> [À FAIRE 1]
Recopiez le texte sur la roche malgache depuis « Outre l’appel d’offres, l’omerta » jusqu'à « français et européen. » inclus.
> [À FAIRE 2]
Reprenez le texte sur la roche venue de Madagascar et écrivez la suite à partir de l'endroit où il s'arrête.

> [TEXTE PRÉSENTÉ]
# # # # # # #

Outre l’appel d’offres, l’omerta qui règne sur le montant de ce marché aiguise aussi les soupçons. La région Réunion, les entreprises victorieuses, et même les concurrents déçus, refusent de divulguer le prix de la tonne de roche malgache. Ce tarif devrait pourtant être public, puisqu’il concerne un marché financé avec l’argent du contribuable français et européen.

Selon des sources proches du dossier à Madagascar, la roche locale coûte au maximum 24 euros la tonne, soit un euro moins cher que l’andain réunionnais. Ce matériau, extrait des champs d’agriculteurs, est la seule matière première locale qui alimente actuellement la NRL.

Ce silence s’explique en partie par la crainte de l’agitation sociale. Si le matériau est payé moins cher qu’à La Réunion, cela fera à coup sûr bondir le lobby des transporteurs locaux, prompts à accuser les multinationales de leur ôter le pain de la bouche. Ils l’ont encore prouvé le 28 janvier dernier en organisant une opération escargot « anti-galets malgaches ».

# # # # # # #

> [EXTRAIT DE DONNÉES]
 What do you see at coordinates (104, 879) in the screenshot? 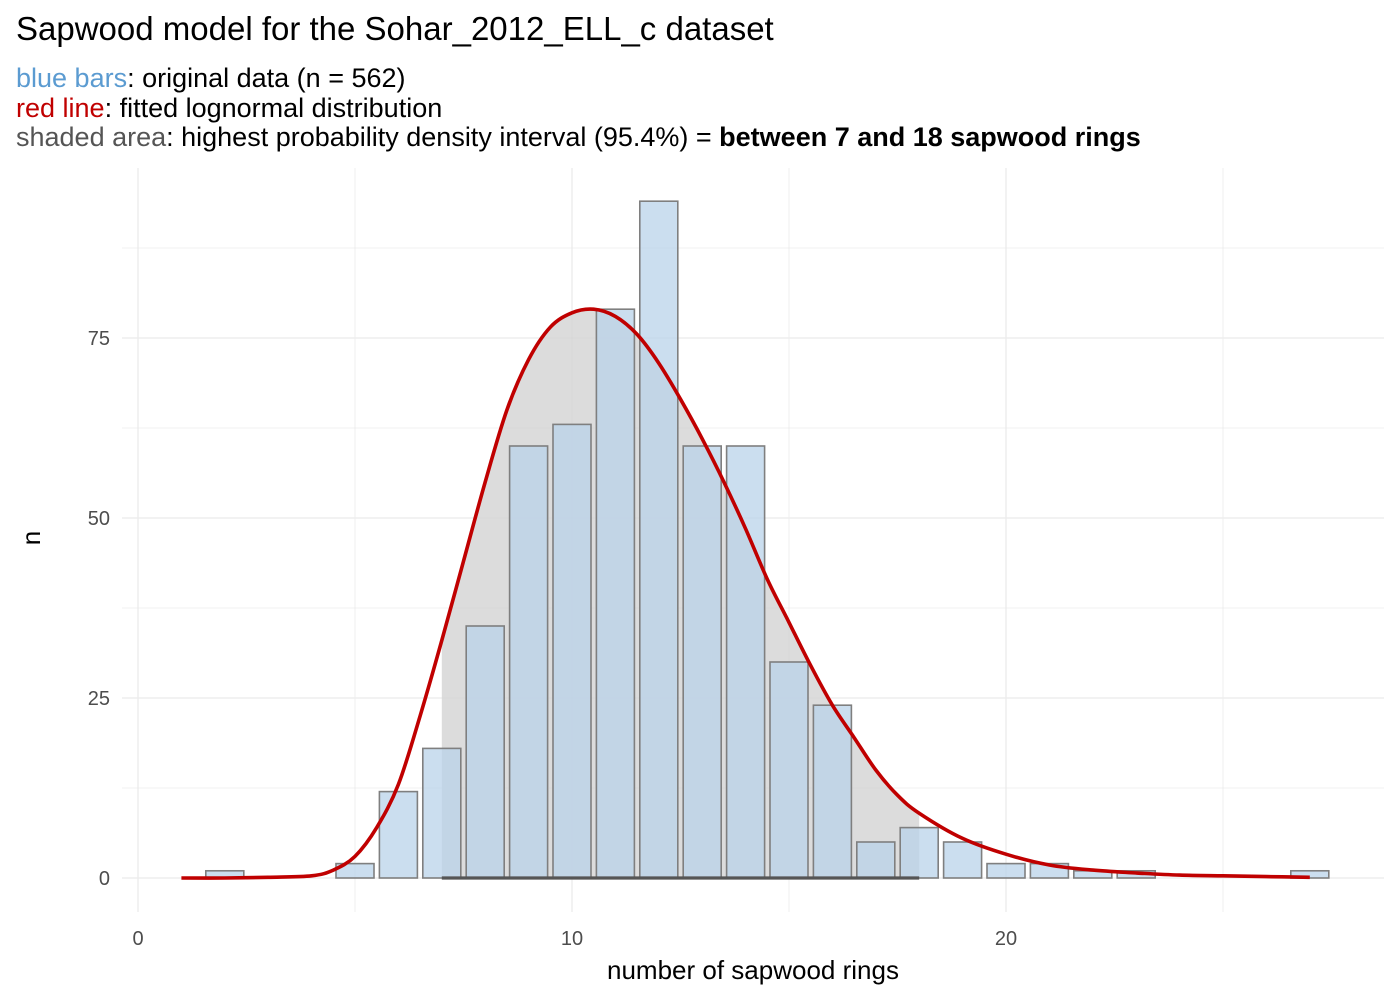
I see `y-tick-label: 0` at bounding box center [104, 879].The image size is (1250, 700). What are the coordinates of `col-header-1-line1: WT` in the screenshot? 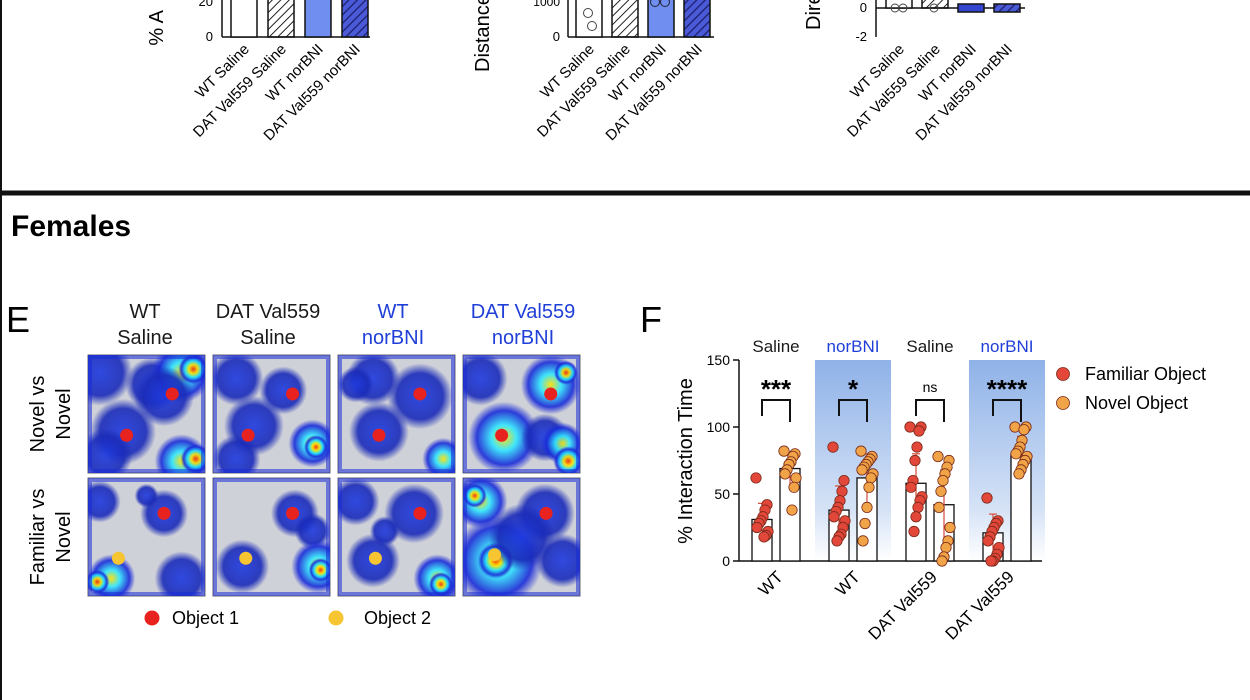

# # # # # # #

> [RÉPONSE ATTENDUE 1]
Outre l’appel d’offres, l’omerta qui règne sur le montant de ce marché aiguise aussi les soupçons. La région Réunion, les entreprises victorieuses, et même les concurrents déçus, refusent de divulguer le prix de la tonne de roche malgache. Ce tarif devrait pourtant être public, puisqu’il concerne un marché financé avec l’argent du contribuable français et européen.

> [RÉPONSE ATTENDUE 2]
Juste après l’annonce de l’importation de roches malgaches, en novembre 2015, les critiques des opposants au projet se sont focalisées sur les permis détenus par Colas sur la carrière d’Ambokatra. « À Madagascar, les carrières sont soumises à des autorisations locales, attribuées par l’équivalent des mairies, explique Jean-Baptiste Guenet, directeur général de Colas Madagascar. Les roches ne sont pas soumises à un permis minier, il n’y a donc pas besoin d’autorisation ad hoc, simplement d’une déclaration en douane et de l’acquittement d’une taxe qui correspond à 0,5 % de la valeur du chargement. » Tout en expliquant ne pas avoir besoin « d’autorisation ad hoc », Jean-Baptiste Guenet reconnaît avoir eu quelques soucis avec l’Office national de l’environnement (ONE) malgache. « J’ai clarifié le sujet des autorisations avec l’ONE. Tout cela était téléguidé par des associations depuis La Réunion. »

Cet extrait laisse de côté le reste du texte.